Él no es un pordiosero. Ni un marginal. No es un manyín. Es el hombre que lleva la radio en la sangre, como un insecto o un tambor transparente. Lleva consigo un aparato interior. De esos que suenan cuando se está triste o cuando hay una tormenta lejos y la noche se pone más negra.

El aparato lo acompaña siempre. Es una voz multiforme, perfecta. La escucha especialmente en el silencio nocturno, en las noches de luna llena, en las plazas penumbrosas y en los colegios lleno de voces estridentes.

Él camina todo el día. Se define por la manera tosca de andar. Tiene una pierna más corta y unas zapatillas llena de vaquitas de San Antonio y usapucas. Mira hacia todos lados y no mira a ninguno. Tose antes de hablar.

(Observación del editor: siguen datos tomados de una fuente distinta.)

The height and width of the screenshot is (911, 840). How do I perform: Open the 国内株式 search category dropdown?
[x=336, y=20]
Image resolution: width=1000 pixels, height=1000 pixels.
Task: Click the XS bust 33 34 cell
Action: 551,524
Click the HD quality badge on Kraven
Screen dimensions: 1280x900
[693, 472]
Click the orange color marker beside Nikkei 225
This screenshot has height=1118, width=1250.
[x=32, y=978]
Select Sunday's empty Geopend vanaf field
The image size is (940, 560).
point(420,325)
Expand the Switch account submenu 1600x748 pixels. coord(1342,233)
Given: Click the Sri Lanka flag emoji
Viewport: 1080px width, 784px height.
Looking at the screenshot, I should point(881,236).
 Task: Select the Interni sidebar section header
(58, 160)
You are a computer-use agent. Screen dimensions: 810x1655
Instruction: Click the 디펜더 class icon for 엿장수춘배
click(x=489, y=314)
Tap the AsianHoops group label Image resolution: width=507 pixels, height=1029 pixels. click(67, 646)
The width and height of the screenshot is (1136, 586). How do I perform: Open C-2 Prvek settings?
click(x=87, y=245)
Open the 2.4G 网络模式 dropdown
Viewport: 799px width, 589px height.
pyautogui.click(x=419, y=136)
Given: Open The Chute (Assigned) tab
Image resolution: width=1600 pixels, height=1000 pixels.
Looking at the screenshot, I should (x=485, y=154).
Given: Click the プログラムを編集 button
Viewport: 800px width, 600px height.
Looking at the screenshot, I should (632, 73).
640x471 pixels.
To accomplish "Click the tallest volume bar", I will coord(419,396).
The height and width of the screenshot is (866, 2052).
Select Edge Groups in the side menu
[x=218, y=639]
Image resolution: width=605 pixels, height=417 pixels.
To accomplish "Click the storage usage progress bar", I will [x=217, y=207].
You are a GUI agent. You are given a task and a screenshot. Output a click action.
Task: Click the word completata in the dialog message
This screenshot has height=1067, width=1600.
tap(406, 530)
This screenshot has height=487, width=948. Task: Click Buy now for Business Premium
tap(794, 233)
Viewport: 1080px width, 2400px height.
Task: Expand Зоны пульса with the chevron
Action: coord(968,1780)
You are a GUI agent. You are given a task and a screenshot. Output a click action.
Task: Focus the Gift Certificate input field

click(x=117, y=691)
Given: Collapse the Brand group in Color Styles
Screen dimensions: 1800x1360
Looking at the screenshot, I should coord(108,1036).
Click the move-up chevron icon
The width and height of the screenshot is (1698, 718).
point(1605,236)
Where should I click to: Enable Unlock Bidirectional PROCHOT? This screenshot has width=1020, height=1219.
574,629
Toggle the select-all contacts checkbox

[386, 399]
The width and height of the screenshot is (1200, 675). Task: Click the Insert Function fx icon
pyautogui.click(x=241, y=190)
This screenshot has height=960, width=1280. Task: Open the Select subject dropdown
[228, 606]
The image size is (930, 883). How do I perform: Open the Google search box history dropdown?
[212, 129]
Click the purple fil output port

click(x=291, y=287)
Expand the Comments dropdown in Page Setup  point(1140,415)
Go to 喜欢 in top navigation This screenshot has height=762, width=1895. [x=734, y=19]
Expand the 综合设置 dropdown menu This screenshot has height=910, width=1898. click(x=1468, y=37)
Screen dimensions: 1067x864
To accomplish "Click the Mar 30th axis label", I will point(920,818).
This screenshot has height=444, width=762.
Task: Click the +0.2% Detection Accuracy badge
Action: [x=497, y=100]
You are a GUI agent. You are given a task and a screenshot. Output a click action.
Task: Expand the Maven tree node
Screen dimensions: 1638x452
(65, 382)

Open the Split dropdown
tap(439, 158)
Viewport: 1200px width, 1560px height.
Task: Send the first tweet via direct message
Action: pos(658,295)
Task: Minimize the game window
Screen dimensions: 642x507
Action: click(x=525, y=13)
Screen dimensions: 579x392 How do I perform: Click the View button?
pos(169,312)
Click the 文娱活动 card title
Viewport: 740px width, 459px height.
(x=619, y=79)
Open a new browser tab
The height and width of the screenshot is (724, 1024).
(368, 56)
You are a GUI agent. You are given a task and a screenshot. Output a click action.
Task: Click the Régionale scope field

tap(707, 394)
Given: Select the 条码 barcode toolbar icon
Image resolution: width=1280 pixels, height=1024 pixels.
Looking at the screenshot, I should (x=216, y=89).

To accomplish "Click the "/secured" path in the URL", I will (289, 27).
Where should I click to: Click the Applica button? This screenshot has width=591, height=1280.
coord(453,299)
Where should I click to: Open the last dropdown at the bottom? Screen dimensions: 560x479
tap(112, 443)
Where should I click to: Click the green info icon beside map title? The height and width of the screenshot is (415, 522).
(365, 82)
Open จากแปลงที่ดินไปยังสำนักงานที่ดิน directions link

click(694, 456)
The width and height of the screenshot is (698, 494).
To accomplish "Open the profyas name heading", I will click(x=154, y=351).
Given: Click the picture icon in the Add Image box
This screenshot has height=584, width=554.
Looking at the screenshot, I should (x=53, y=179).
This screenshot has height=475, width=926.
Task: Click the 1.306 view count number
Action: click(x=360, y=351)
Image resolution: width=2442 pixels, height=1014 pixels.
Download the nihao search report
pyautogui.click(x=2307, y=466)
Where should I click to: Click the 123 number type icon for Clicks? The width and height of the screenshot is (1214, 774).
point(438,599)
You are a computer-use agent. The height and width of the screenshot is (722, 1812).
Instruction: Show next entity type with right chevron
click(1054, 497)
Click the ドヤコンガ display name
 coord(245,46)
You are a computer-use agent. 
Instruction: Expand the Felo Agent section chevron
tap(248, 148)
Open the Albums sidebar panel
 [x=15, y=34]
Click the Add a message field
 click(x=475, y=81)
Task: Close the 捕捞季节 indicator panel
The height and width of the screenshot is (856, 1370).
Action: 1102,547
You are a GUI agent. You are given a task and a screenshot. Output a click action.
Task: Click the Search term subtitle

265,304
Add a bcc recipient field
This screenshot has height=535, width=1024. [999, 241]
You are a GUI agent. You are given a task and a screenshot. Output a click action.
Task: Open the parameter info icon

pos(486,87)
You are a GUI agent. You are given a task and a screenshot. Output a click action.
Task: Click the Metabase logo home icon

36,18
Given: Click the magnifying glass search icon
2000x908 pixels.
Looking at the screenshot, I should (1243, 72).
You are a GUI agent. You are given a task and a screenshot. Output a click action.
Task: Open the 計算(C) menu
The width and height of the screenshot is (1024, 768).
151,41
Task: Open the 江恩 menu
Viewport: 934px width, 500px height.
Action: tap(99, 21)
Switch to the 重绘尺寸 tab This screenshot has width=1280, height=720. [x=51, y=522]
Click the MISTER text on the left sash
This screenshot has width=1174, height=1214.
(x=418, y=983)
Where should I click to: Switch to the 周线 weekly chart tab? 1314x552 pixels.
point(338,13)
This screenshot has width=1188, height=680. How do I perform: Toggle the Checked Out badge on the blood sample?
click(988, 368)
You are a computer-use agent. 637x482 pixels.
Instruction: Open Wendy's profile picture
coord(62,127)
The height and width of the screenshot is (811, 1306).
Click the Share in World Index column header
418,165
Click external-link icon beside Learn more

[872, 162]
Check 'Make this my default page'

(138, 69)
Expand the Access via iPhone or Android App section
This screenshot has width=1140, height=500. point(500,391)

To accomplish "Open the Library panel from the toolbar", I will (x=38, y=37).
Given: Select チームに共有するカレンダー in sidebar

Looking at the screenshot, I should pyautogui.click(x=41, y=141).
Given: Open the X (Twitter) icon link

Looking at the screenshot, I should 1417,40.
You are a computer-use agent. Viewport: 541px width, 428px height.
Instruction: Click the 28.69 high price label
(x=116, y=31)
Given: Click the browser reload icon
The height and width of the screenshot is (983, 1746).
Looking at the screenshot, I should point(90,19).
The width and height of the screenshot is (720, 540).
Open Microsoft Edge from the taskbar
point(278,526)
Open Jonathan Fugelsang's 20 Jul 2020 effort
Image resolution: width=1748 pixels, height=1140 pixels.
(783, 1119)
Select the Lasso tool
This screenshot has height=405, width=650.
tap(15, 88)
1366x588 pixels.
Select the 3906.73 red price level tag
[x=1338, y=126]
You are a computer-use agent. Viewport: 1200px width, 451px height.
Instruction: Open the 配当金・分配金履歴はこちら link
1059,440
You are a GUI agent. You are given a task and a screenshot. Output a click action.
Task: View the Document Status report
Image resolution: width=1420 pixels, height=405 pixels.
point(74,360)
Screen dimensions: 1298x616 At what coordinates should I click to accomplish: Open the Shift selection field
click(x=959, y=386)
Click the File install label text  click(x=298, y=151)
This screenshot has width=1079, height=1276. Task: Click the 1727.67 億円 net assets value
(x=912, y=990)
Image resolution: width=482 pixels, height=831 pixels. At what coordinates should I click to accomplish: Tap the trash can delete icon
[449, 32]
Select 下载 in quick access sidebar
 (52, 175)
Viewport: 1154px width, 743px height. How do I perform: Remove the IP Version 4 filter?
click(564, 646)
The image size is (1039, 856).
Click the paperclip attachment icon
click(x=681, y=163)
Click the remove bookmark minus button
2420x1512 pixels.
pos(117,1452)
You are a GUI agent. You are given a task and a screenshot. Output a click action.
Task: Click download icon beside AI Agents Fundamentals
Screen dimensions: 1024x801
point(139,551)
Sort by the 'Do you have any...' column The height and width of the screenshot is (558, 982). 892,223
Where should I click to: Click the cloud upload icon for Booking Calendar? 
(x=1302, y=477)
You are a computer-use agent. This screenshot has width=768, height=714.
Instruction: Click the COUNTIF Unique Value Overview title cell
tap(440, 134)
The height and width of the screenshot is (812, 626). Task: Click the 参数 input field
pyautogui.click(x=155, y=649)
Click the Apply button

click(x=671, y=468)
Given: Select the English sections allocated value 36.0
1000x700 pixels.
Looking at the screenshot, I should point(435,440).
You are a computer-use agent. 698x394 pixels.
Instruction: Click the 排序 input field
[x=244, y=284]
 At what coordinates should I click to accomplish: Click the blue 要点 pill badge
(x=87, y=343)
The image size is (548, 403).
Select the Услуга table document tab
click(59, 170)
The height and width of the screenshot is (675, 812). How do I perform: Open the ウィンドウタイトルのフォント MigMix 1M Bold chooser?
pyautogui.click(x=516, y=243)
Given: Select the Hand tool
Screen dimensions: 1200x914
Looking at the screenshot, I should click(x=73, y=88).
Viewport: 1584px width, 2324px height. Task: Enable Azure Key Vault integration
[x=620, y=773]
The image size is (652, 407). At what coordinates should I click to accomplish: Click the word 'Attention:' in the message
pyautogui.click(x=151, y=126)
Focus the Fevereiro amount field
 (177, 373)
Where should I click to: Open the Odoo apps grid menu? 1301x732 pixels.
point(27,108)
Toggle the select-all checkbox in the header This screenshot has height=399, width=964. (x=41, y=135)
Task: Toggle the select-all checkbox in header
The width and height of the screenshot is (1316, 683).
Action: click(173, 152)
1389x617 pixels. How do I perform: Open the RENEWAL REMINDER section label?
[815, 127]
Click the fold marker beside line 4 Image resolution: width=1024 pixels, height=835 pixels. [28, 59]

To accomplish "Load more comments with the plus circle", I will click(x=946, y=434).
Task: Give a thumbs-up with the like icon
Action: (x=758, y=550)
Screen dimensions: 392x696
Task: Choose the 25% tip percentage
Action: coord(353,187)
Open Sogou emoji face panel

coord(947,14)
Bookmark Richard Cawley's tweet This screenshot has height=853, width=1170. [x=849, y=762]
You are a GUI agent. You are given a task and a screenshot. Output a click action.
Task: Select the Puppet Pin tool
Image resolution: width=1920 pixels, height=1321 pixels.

Su último hogar es la plaza Lavalle.

Ayer, mientras sonaba la voz de la radio potente, en el silencio de la plaza, se encontró con un chico. Gordito, caminaba solo por las baldosas abandonadas. Estaba tirado, como un gusano, en medio del frío atroz. El hombre radio se acercó. Le preguntó qué hacía. Y él chico le dijo que nada, que estaba dando vueltas sin saber a dónde ir.

Después le contó la historia de su vida. Los padres estaban en Salta, en la cosecha. Y no lo podían llevar. Por eso estaba solo y no tenía comida.

La historia del chico era un espejo sucio de su vida. Él también estaría solo sino fuera por la voz insondable y ronca, ese sonido áspero, estridente y final que lo sigue a todas partes.

La gente a veces lo mira y le pregunta: ¿de dónde sale esa voz? Entonces él se ruboriza, se avergüenza. Y la radio enmudece.

Se siente un privilegiado, el Mesías de la radio. Y cree que la voz es una compensación: lo que le quitaron sus padres se lo devolvió Dios. Él está convencido de que nadie más puede hablar como un hombre radio. Nadie puede transmitir las voces de los otros.

El hombre radio es el portavoz de los hombres.